Task input:
◆ ◆ ◆

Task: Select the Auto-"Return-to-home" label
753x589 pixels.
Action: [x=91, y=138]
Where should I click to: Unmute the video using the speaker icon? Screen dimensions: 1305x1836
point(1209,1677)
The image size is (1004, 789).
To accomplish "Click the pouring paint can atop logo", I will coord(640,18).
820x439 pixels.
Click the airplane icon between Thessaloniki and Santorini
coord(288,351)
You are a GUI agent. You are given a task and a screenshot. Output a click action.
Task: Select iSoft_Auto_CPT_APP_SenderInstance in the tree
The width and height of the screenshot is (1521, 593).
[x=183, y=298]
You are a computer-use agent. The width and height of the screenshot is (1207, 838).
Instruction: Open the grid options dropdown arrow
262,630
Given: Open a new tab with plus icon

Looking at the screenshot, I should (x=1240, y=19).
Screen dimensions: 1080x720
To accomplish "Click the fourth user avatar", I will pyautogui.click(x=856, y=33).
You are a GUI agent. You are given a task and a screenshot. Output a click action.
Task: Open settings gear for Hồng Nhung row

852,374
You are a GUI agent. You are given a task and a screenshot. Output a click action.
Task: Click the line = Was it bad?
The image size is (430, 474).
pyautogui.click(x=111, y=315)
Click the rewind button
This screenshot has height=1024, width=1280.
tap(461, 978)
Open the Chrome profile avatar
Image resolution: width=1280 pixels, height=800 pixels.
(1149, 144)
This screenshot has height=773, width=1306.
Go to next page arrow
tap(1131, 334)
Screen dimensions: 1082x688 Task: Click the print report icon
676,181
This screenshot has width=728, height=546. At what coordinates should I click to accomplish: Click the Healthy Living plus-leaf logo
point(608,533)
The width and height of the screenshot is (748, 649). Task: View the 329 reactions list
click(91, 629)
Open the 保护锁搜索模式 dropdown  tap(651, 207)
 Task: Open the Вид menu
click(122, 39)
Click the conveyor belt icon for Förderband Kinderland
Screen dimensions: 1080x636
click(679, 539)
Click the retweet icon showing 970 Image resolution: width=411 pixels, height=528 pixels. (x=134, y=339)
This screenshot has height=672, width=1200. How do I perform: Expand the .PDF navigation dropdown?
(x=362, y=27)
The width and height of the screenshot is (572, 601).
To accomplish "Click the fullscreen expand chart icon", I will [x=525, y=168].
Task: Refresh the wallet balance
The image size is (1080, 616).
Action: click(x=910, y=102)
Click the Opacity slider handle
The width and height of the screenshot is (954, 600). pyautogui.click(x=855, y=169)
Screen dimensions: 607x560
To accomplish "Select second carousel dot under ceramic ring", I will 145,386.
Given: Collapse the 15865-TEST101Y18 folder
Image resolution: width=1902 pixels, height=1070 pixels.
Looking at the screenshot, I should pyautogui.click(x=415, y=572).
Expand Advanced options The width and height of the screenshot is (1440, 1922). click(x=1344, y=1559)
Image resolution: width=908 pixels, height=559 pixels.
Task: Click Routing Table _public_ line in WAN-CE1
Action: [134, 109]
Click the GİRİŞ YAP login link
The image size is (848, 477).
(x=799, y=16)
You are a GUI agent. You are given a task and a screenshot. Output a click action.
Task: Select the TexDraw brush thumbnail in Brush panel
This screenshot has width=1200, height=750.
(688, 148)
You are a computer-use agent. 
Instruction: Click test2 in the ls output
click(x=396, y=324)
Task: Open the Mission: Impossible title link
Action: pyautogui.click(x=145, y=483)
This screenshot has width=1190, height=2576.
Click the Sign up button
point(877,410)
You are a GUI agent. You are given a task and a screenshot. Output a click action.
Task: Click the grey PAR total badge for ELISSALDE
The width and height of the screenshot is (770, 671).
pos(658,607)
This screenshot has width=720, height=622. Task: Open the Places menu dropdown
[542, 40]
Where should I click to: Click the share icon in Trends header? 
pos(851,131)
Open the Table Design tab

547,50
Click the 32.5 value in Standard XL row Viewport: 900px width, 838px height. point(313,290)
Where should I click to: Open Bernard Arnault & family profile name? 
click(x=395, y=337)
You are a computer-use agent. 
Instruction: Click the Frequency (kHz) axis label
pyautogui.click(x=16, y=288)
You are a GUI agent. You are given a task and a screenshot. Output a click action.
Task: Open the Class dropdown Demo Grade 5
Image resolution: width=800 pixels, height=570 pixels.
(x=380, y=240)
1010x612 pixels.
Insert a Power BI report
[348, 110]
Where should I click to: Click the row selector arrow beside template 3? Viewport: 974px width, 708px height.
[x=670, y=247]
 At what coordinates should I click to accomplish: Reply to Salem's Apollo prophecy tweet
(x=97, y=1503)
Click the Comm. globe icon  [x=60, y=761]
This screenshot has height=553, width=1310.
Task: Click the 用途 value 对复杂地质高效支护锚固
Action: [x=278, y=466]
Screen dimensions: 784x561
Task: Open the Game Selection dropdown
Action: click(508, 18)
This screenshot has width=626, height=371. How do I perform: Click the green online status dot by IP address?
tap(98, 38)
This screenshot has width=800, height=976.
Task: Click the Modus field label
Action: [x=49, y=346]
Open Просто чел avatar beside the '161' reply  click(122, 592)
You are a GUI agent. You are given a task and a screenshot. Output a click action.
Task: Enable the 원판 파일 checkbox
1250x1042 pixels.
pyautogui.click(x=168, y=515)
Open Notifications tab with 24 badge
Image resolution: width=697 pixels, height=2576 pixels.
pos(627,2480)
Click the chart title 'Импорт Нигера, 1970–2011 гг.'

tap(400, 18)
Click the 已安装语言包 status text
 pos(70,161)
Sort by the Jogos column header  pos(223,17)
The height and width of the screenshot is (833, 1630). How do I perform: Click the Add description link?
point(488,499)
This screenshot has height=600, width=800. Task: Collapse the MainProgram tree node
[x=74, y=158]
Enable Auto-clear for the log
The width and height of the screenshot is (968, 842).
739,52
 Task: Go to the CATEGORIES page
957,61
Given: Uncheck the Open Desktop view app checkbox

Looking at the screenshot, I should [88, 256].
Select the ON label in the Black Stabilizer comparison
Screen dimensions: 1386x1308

◆ ◆ ◆

Identify every line above with the string "badge" in it. Copy those lines.

Task answer:
Task: Click the grey PAR total badge for ELISSALDE
Open Notifications tab with 24 badge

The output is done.